Ketua DPR RI Bambang Soesatyo menegaskan peran pemuda dalam mengubah nasib dan arah bangsa Indonesia sangatlah besar. Peristiwa Sumpah Pemuda tahun 1928, Kemerdekaan Indonesia tahun 1945, Aksi Mahasiswa tahun 1966, hingga Reformasi tahun 1998 semuanya digerakkan oleh kaum muda progresif.
“Akan sangat disayangkan jika peran strategis pemuda dalam berbagai perubahan besar yang selama ini tercatat dalam tinta emas sejarah, malah tereliminir karena aktivitas negatif ataupun terlena akibat berada di zona aman. Bahkan menjadi petaka sosial jika pemuda menjadi penyebab perpecahan bangsa, terlibat penyalahgunaan obat-obat terlarang, terjangkiti penyakit radikalisme, intoleransi hingga terlibat aktivitas terorisme,” ujar Bamsoet saat mengisi acara Temu Raya Gerakan Pemuda GPIB, ‘Pemuda Penggerak Keadilan dan Perdamaian’, di Depok, Jumat (26/10/18).

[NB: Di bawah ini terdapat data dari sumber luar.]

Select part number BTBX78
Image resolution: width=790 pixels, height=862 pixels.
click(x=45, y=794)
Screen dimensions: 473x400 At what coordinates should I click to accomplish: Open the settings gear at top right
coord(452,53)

Politisi Partai Golkar ini tak menafikan bahwa sebuah perubahan seringkali membawa dampak yang tak nyaman bagi kaum muda yang menikmati posisi dalam zona nyaman. Tetapi, perubahan adalah keniscayaan. Dari mulai penemuan baru, perkembangan ilmu dan pengetahuan hingga perputaran roda zaman, semuanya terus mengalami perubahan.

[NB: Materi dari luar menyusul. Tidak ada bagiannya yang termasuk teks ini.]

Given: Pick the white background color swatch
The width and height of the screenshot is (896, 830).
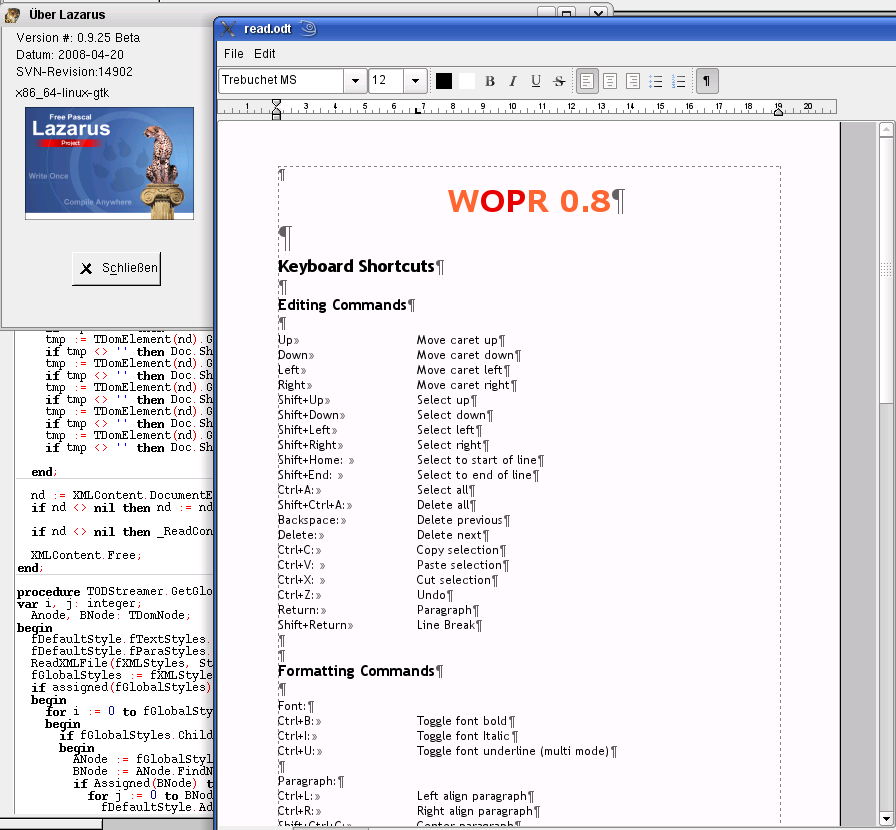Looking at the screenshot, I should (x=466, y=81).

“Siapapun yang tak bergerak dalam perubahan, maka ia sedang bersahabat bersama kemandegan, kejenuhan dan keterbelakangan. Sesungguhnya perubahan, tidak hanya mengandung bahaya yang menantang, tetapi juga peluang yang besar. Karena itu, kaum muda tak boleh hanya berdiam diri saja. Jadilan kaum yang selalu mempelopori perubahan,” ujar Bamsoet.
Mantan Ketua Komisi III DPR RI ini memaparkan, pelbagai jajak pendapat menunjukkan kalangan muda terdidik dari kelompok mahasiswa kini rentan terhadap paham radikalisme. Pada 2017 lalu, penelitian Badan Nasional Penanggulangan Terorisme (BNPT) menyebutkan 39 persen mahasiswa di kampus-kampus besar di 15 provinsi di seluruh Indonesia memiliki ketertarikan pada paham radikal.

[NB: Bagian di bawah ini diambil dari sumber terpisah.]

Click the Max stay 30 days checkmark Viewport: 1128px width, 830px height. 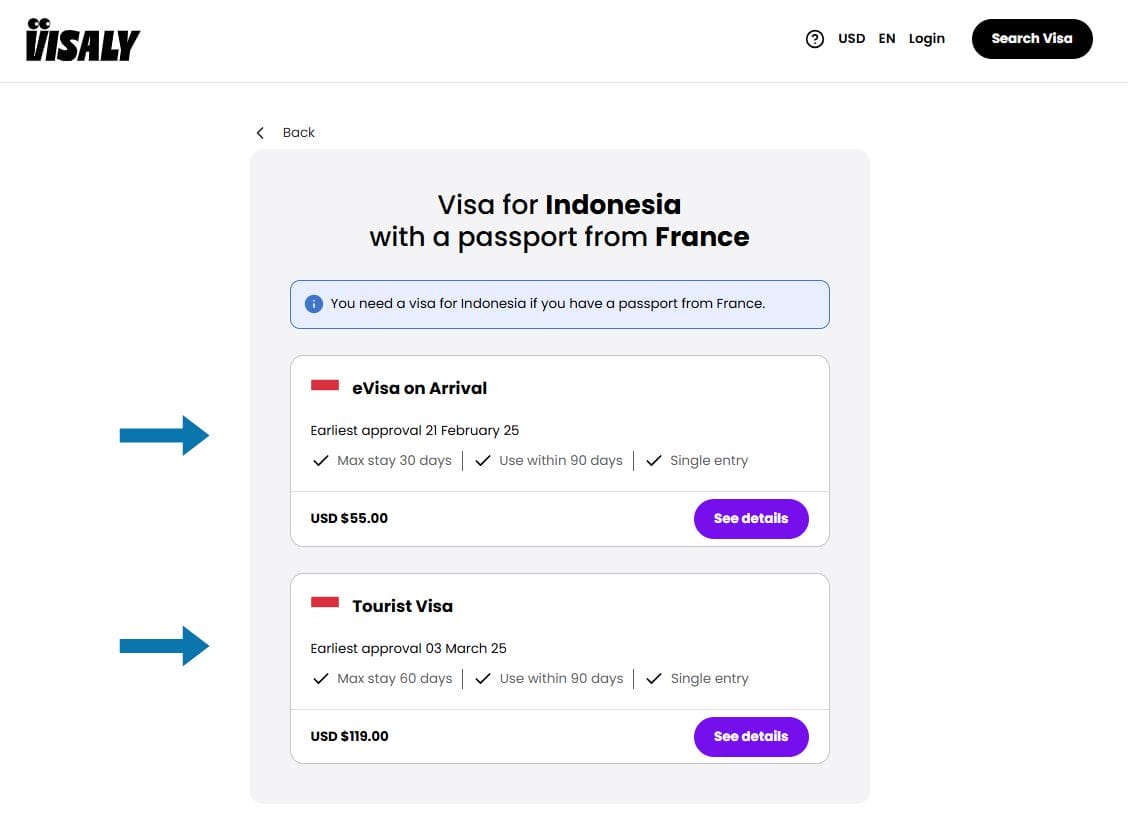pyautogui.click(x=321, y=461)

Data lain yang dilansir Wahid Institute juga menyebutkan 11 juta orang bersedia melakukan tindakan radikal, 0,4 persen penduduk Indonesia pernah bertindak radikal dan 7,7 persen mau bertindak radikal jika memungkinkan.
“Aksi-aksi kekerasan dan radikalisme sejatinya menjauhkan diri dari nilai-nilai luhur kemanusiaan. Atas nama apapun, aksi tersebut tak bisa ditolerir. Harus kita cegah dan tanggulangi bersama,” imbuh Bamsoet.
Legislator Dapil Jawa Tengah VII yang meliputi Kabupaten Purbalingga, Banjarnegara dan Kebumen ini juga mengingatkan para pemuda agar mewaspadai banyaknya hoax yang beredar di linimasa media sosial. Tak jarang, berita hoax tersebut menjadi penyulut tindakan radikal yang merusak nilai kemanusiaan.
“Kedamaian di bumi Pertiwi harus diperjuangkan anak-anak muda dengan kreatif, berdaya cipta tinggi, unggul dan memiliki etos kerja kuat untuk kehidupan yang bermartabat. Karena sejatinya pemuda adalah pemangku peradaban masa yang luhur,” pungkas Bamsoet. (*)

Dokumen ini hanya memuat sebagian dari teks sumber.